[[ Study material, beginning ]]

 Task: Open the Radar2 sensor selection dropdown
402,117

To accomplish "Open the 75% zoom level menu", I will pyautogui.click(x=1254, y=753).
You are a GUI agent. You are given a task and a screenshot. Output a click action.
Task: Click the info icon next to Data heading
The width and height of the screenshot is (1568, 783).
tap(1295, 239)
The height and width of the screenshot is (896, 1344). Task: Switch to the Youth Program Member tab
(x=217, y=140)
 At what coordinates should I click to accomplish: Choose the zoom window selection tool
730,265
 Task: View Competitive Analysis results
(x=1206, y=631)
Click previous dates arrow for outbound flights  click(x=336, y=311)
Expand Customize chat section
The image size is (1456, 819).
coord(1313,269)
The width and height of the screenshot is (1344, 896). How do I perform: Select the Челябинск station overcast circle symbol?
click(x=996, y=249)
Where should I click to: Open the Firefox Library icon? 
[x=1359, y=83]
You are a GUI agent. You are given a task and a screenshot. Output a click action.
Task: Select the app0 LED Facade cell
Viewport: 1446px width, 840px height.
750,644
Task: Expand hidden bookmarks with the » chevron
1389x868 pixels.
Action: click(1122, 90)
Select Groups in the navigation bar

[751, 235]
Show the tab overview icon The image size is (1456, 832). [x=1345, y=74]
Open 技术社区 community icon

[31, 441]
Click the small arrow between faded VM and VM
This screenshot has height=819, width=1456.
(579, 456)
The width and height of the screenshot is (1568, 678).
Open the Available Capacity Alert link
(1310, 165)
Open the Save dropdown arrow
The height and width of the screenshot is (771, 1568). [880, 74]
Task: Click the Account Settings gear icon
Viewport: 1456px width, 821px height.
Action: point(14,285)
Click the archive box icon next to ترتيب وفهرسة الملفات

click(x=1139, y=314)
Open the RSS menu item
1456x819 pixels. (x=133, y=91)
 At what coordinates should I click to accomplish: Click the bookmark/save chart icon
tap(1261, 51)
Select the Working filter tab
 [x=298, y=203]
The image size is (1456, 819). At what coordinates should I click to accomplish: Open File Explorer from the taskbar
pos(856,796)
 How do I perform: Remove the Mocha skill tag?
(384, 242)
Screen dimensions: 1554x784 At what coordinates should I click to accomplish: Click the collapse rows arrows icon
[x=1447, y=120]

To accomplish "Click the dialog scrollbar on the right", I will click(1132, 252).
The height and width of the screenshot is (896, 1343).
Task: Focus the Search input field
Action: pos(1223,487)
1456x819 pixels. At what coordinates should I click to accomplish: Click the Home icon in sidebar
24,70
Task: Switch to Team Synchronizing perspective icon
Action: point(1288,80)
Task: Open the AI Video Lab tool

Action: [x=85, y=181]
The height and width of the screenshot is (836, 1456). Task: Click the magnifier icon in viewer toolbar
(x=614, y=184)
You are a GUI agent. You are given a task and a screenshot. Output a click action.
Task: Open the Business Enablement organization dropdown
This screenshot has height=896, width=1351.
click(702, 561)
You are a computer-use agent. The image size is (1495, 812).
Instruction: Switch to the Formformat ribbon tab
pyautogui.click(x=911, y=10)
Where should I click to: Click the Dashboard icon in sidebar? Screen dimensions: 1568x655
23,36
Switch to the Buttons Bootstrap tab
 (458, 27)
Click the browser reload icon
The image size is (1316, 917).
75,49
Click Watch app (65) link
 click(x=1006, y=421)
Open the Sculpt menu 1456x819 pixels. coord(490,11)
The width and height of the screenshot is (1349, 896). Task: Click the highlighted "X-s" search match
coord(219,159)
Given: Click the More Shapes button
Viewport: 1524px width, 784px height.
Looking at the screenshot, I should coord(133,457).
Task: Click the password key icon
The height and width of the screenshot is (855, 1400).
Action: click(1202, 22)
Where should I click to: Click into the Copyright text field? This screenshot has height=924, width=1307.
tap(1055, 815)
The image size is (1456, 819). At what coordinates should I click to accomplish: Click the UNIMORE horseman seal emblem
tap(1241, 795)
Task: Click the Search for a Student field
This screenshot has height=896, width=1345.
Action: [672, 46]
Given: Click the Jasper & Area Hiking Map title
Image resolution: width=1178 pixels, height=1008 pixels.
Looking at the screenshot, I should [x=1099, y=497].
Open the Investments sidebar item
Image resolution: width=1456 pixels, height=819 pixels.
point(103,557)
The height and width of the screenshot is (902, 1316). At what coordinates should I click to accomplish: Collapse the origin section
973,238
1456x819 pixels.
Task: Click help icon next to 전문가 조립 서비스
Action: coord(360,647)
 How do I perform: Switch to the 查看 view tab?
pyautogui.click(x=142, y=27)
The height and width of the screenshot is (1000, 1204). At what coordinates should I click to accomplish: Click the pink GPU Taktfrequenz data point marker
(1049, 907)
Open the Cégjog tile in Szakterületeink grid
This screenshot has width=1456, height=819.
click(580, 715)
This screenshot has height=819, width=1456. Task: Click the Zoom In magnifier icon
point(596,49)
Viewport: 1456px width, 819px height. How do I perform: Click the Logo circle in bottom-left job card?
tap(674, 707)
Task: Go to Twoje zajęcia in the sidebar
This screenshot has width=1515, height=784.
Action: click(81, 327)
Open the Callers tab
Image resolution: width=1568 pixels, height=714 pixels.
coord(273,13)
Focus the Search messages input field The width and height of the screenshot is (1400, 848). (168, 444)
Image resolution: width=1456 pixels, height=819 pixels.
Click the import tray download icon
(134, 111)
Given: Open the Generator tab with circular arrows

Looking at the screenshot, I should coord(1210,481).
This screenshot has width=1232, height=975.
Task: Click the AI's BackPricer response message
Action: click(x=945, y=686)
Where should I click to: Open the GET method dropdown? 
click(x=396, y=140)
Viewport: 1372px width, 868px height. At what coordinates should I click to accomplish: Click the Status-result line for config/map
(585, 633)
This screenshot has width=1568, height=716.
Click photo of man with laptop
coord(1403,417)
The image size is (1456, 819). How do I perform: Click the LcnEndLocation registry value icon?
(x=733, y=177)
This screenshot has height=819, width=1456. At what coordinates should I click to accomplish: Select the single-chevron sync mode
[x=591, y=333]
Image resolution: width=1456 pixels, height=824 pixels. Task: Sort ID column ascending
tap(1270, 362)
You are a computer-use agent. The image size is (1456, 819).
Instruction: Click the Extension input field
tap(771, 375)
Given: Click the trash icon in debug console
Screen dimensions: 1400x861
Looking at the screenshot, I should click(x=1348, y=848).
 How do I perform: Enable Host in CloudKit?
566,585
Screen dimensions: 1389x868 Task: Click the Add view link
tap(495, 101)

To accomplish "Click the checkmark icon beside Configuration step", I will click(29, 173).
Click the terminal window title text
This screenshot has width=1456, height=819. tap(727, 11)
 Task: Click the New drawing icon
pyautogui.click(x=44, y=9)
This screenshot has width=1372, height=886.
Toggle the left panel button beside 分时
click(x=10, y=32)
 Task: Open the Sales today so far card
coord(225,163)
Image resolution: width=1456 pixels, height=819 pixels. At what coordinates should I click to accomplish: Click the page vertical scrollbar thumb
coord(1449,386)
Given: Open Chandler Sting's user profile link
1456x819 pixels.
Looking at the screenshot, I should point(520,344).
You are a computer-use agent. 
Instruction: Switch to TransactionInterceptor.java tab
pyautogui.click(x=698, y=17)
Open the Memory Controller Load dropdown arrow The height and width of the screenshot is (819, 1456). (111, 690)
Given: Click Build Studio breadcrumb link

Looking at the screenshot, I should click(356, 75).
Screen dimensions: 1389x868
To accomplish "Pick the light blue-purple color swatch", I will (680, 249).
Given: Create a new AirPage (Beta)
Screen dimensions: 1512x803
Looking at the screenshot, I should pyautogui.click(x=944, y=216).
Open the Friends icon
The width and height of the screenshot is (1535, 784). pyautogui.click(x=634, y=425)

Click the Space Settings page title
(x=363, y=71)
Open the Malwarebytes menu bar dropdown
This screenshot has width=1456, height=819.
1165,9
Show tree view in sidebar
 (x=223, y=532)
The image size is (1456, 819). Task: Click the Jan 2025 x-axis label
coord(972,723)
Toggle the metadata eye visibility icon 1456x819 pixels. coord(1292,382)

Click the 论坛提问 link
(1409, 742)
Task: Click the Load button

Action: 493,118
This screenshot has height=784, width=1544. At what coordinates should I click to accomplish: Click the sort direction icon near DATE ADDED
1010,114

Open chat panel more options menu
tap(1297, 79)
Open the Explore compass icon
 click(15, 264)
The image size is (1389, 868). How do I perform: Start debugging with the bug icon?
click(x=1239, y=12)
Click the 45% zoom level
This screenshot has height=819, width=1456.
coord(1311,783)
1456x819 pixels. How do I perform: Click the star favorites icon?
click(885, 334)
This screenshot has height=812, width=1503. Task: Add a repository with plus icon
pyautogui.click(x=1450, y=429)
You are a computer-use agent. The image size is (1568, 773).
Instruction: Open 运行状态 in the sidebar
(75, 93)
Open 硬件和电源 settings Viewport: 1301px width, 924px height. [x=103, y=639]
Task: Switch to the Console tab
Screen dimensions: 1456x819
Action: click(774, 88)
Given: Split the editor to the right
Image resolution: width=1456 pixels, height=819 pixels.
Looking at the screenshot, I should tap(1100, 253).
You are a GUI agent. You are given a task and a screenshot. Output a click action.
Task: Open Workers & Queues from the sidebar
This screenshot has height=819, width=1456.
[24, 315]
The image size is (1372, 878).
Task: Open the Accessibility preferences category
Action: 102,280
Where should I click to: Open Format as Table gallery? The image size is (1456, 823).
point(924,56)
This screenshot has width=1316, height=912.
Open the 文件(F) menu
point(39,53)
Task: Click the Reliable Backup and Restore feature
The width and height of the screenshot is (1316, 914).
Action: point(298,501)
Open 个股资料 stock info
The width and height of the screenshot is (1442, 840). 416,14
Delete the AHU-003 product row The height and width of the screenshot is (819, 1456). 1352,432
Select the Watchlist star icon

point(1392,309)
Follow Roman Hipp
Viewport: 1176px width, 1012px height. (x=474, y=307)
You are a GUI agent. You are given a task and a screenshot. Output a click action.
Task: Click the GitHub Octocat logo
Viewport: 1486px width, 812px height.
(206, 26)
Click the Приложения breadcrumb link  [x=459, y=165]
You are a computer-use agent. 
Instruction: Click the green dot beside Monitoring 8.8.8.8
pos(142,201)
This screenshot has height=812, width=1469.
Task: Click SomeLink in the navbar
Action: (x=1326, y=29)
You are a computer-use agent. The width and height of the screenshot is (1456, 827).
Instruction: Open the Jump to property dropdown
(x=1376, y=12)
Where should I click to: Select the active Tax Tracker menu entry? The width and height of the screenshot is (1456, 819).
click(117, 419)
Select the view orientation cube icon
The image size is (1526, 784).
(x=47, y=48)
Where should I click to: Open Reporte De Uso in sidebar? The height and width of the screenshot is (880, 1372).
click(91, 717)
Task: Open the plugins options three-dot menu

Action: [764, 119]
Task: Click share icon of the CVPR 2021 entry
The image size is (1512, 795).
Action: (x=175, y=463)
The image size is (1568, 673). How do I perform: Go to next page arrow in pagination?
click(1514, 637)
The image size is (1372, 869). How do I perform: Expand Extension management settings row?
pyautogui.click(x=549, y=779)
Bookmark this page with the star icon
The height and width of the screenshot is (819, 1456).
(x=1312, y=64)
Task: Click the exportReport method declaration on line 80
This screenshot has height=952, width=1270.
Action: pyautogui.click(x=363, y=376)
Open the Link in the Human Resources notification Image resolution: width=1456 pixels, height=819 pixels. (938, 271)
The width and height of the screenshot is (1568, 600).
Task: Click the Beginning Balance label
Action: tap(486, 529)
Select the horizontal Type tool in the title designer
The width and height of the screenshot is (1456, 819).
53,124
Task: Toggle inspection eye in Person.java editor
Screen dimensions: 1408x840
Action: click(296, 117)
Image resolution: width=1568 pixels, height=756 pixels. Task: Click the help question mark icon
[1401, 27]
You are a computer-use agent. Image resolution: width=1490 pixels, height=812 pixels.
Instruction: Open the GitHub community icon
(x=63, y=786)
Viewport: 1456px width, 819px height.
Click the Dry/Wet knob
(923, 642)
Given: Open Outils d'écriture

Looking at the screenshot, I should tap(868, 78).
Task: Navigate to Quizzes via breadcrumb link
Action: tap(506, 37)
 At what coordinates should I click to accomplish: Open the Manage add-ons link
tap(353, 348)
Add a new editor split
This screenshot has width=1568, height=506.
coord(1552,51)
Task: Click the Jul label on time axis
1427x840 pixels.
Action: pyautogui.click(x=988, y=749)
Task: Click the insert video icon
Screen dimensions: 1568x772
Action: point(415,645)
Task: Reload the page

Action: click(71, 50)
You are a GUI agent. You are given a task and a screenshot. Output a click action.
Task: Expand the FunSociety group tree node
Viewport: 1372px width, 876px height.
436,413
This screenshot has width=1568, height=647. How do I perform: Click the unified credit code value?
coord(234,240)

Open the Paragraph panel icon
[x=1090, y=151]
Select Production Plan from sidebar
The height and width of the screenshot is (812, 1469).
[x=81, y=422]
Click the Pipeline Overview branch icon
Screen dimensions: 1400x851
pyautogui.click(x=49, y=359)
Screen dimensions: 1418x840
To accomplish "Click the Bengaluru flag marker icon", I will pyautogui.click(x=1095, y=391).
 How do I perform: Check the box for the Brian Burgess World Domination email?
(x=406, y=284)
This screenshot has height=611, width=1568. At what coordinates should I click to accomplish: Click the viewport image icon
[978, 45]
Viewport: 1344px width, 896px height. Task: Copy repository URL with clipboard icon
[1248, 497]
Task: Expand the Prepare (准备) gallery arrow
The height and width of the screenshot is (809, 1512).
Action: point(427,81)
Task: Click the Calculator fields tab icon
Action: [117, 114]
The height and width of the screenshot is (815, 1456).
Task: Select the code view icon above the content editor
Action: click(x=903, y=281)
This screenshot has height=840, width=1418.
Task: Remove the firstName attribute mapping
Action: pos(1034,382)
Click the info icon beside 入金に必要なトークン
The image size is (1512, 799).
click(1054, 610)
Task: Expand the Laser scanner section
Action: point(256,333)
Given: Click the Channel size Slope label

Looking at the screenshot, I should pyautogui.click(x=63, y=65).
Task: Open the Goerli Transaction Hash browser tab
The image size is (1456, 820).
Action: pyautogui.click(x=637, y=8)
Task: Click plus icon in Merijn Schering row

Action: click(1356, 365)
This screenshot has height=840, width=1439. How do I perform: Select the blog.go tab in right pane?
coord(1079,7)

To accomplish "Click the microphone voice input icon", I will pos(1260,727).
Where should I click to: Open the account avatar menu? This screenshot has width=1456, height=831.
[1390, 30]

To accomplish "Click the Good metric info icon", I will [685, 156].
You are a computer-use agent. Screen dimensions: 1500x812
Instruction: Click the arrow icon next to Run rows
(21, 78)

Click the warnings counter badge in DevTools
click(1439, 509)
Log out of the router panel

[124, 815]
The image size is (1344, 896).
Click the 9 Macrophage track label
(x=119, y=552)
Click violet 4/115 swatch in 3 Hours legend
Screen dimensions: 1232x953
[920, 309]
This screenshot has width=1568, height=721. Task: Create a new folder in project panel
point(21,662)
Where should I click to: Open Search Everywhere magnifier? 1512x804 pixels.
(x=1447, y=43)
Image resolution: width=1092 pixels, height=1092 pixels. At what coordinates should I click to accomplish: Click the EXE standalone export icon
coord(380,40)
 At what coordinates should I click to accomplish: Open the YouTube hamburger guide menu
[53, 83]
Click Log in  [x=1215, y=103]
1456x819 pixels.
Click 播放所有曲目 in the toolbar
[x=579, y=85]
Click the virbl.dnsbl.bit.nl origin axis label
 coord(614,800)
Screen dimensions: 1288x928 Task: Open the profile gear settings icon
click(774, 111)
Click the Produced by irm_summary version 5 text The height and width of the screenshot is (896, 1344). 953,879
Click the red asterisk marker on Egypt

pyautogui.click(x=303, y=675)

[[ Study material, end ]]

_Exercise:_
Filter the data down to the lines that contain the string "browser", and copy them.

_Task output:_
Click the browser reload icon
Task: Open the Goerli Transaction Hash browser tab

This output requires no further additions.